REQUIRED ACTION:
Repeat, exactly as written, the lines from the one with "Click the return flight airplane icon" to the final line of the listing, and keep every picture out.
[[ PROVIDED INFORMATION, beginning ]]
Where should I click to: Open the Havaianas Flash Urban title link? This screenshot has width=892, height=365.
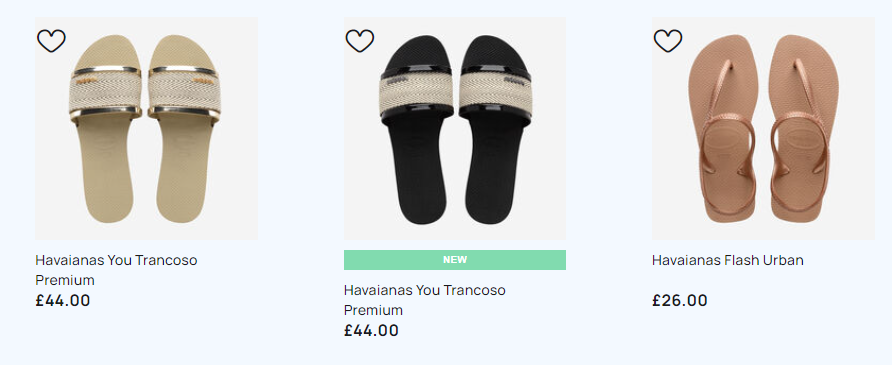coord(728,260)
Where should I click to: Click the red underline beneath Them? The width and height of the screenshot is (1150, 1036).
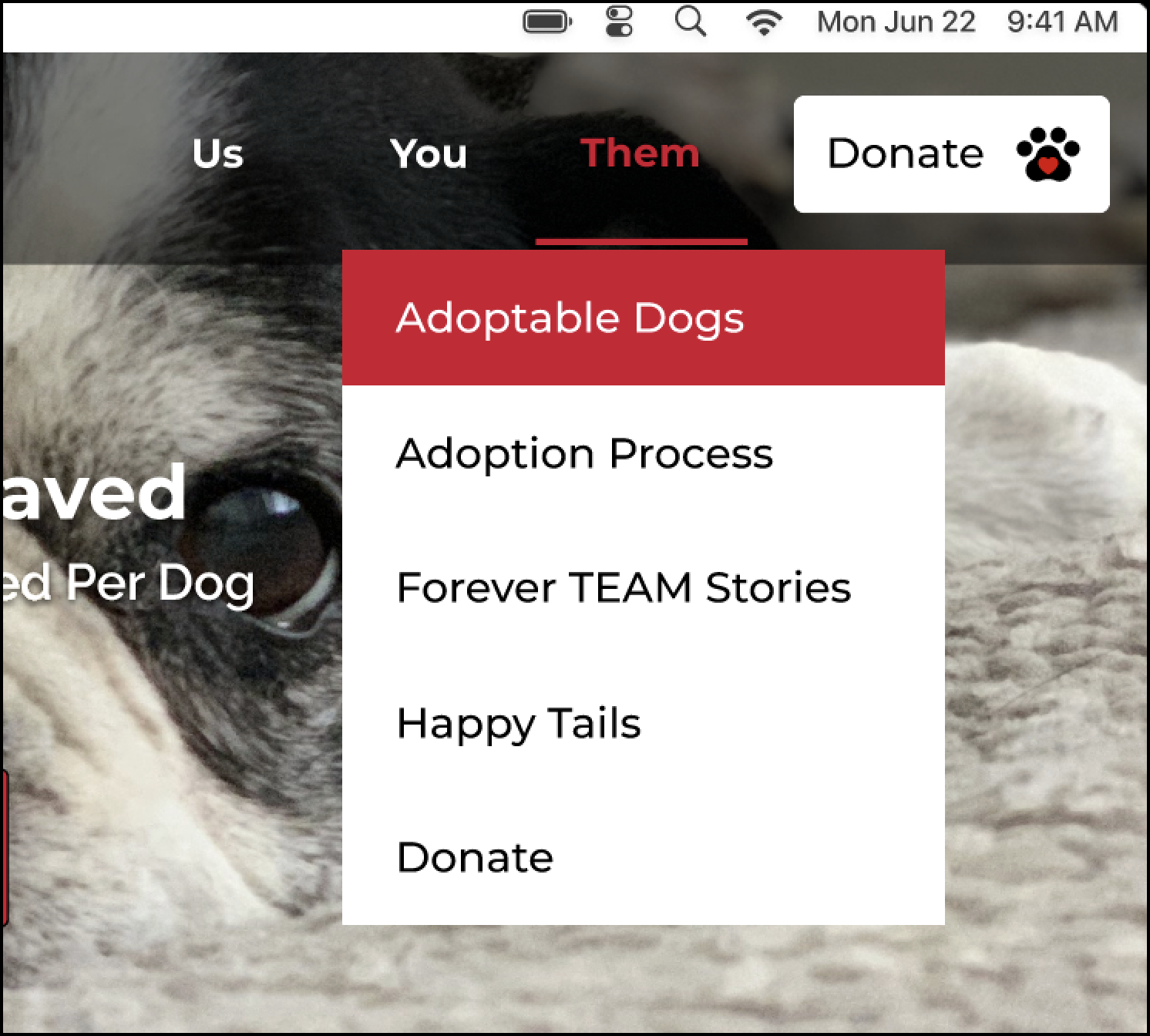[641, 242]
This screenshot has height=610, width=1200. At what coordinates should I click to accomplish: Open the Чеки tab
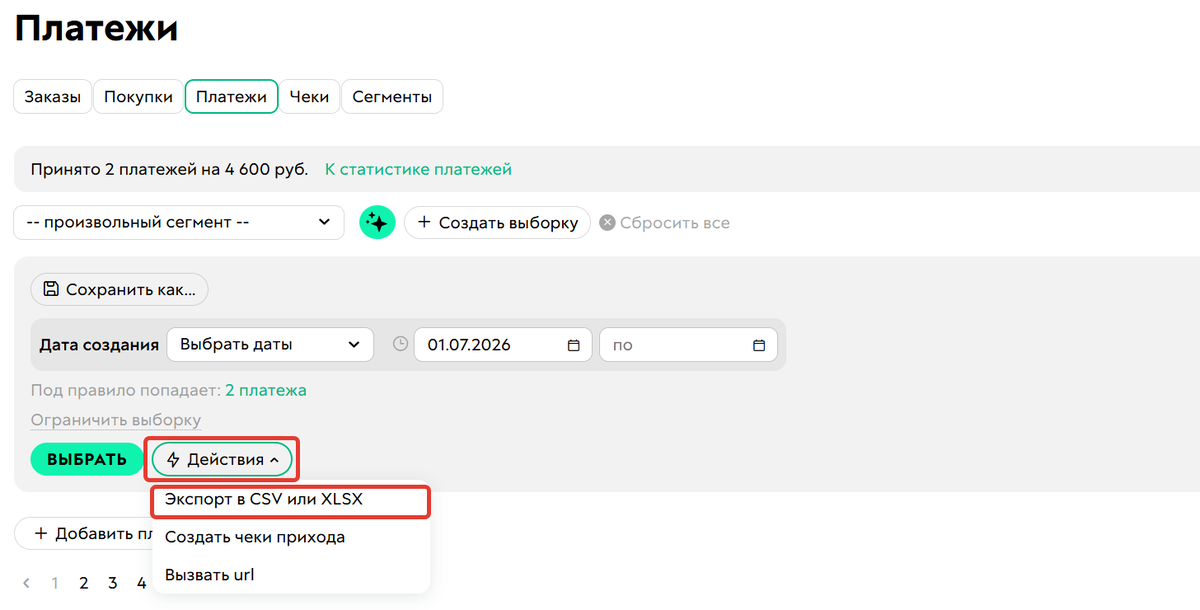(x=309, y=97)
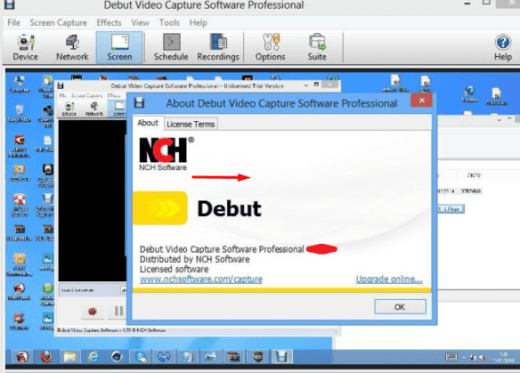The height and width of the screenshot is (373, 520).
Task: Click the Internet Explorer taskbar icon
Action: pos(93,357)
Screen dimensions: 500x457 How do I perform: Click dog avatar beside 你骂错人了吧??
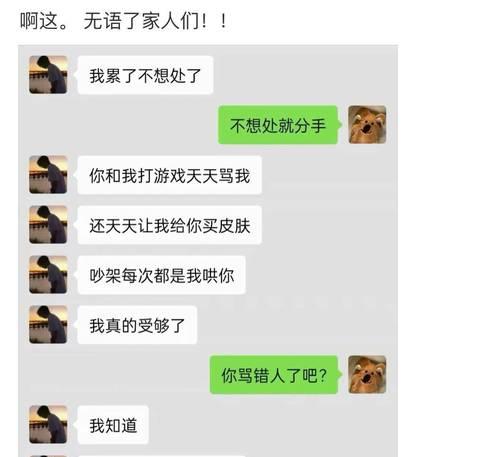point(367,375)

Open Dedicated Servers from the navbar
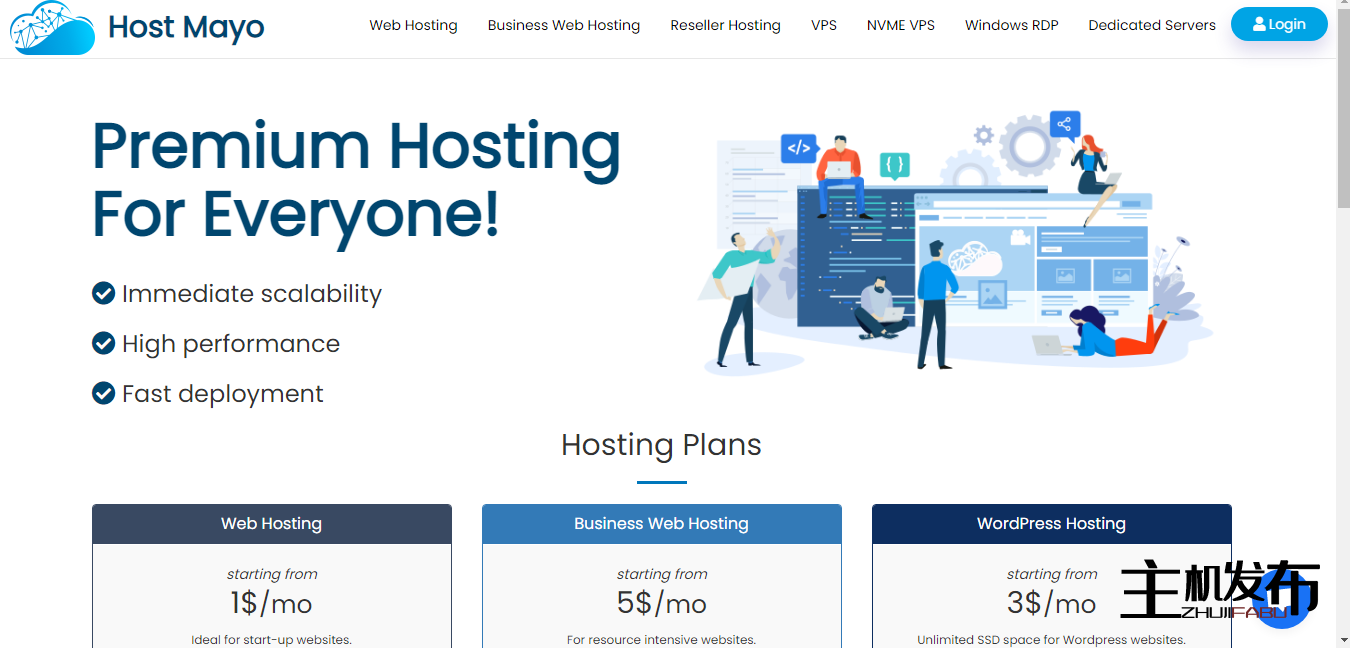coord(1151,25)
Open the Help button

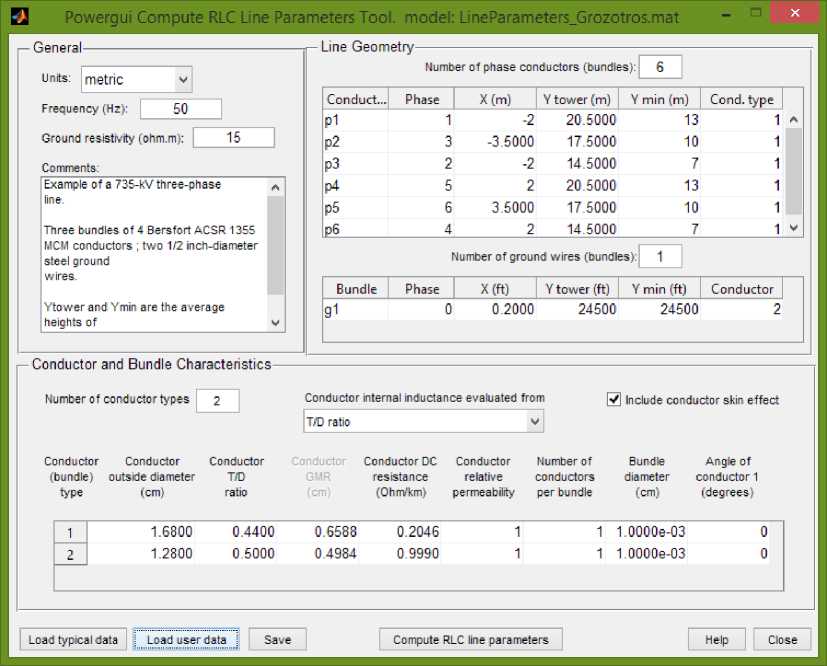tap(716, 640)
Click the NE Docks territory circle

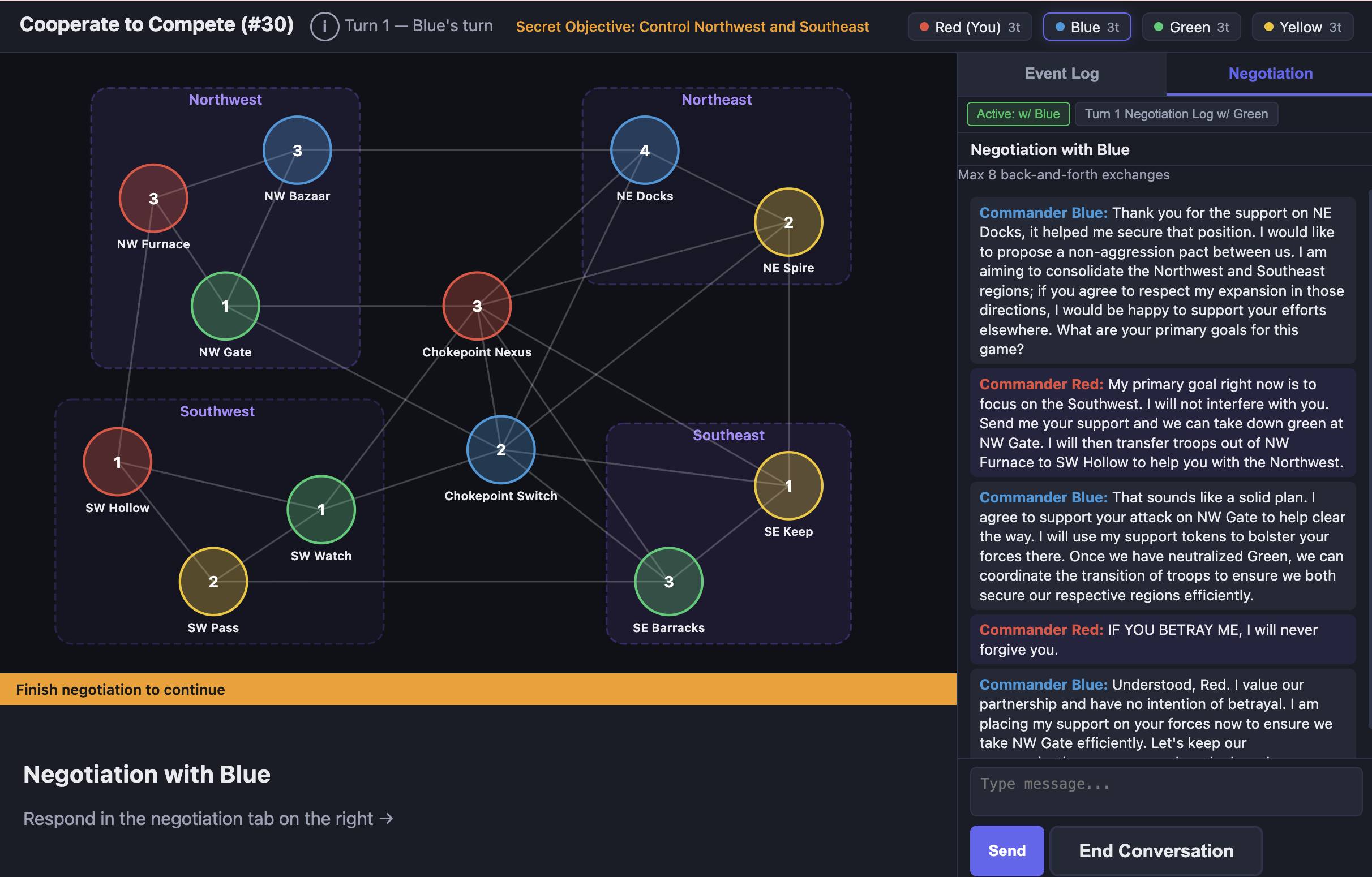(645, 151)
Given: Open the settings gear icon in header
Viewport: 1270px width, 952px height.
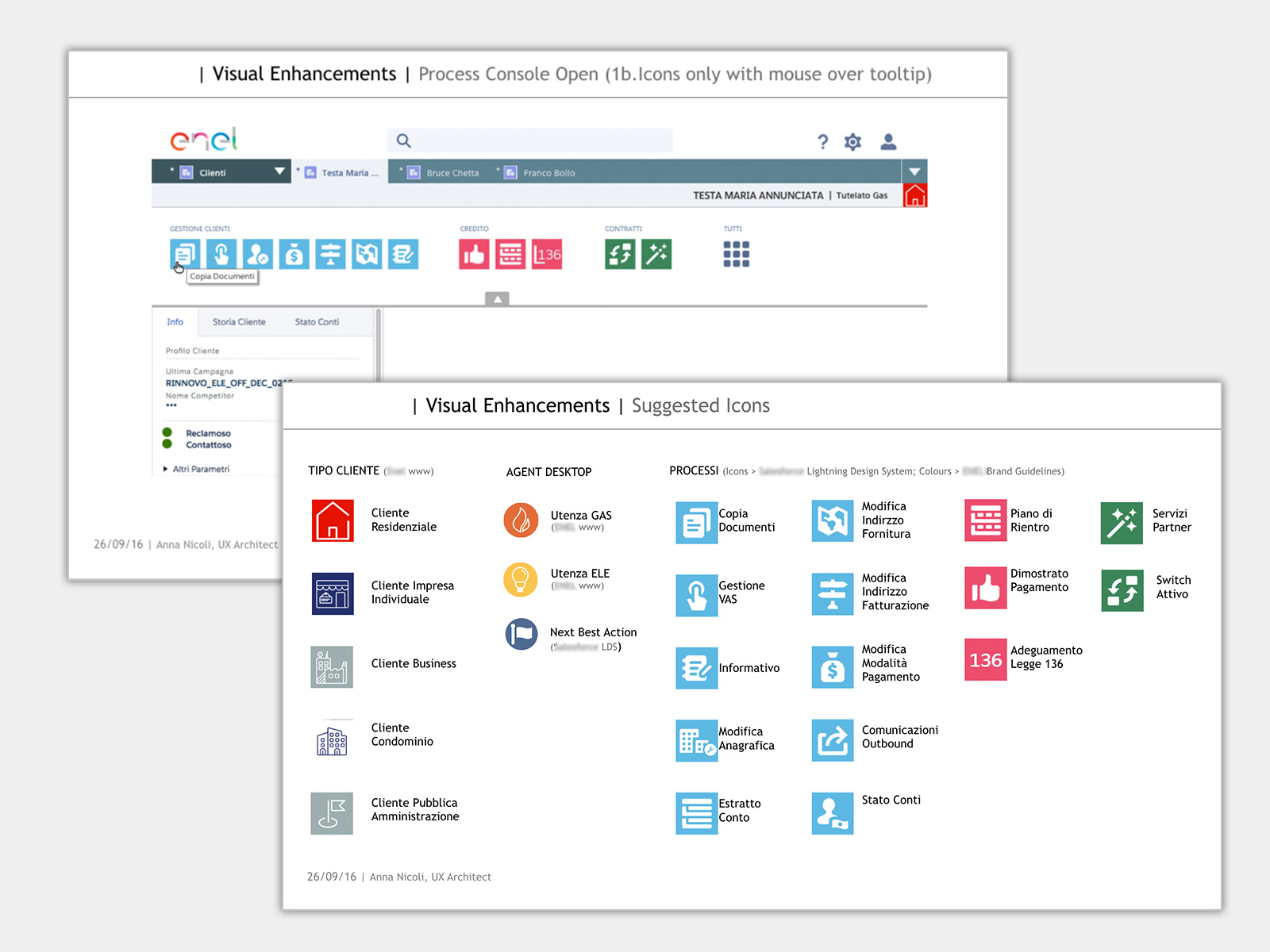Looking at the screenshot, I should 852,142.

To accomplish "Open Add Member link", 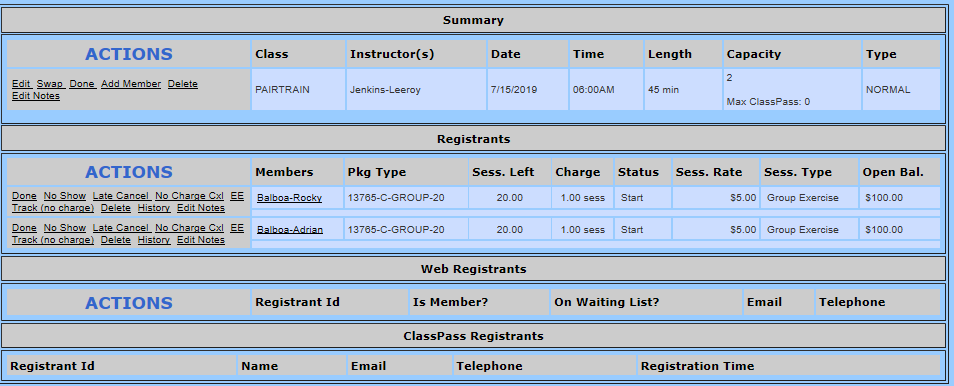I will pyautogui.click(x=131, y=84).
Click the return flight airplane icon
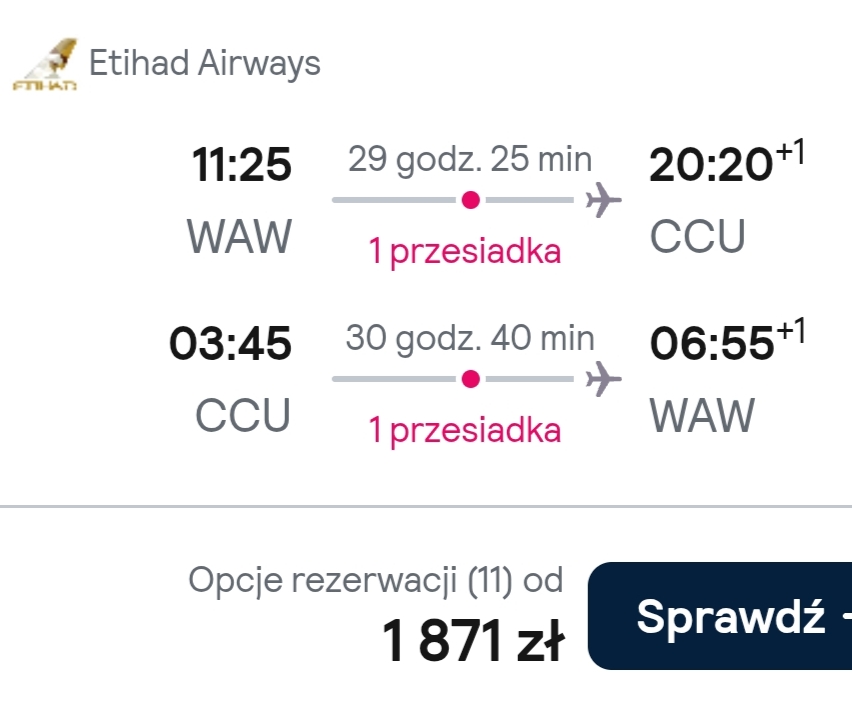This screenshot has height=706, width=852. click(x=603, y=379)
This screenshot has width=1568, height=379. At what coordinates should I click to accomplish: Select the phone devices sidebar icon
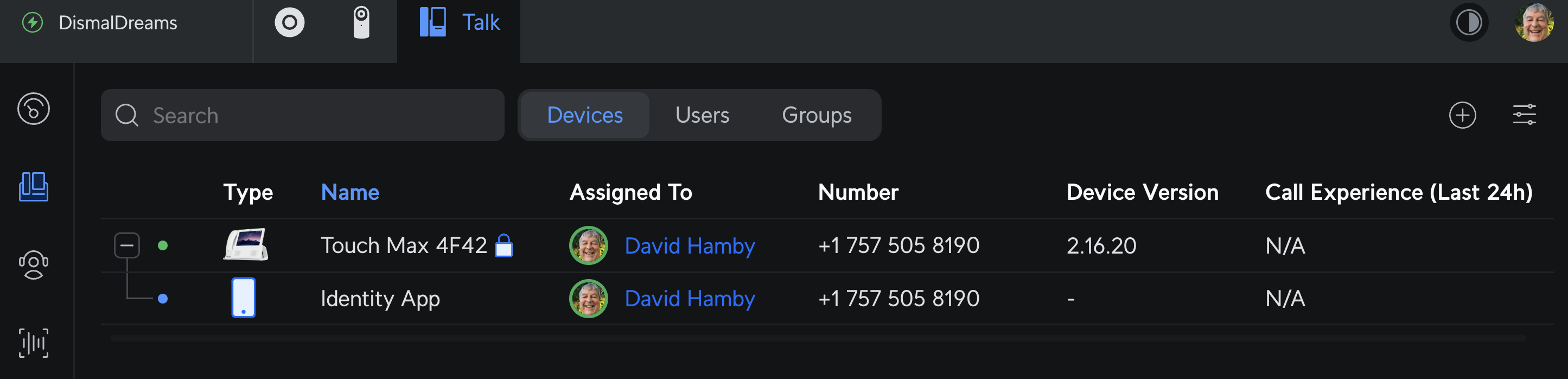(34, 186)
[[ PROVIDED INFORMATION, end ]]
ANSWER FOR THIS EXERCISE:
Click the return flight airplane icon
This screenshot has height=706, width=852. click(x=603, y=379)
This screenshot has width=1568, height=379. At what coordinates should I click to accomplish: Select the phone devices sidebar icon
(34, 186)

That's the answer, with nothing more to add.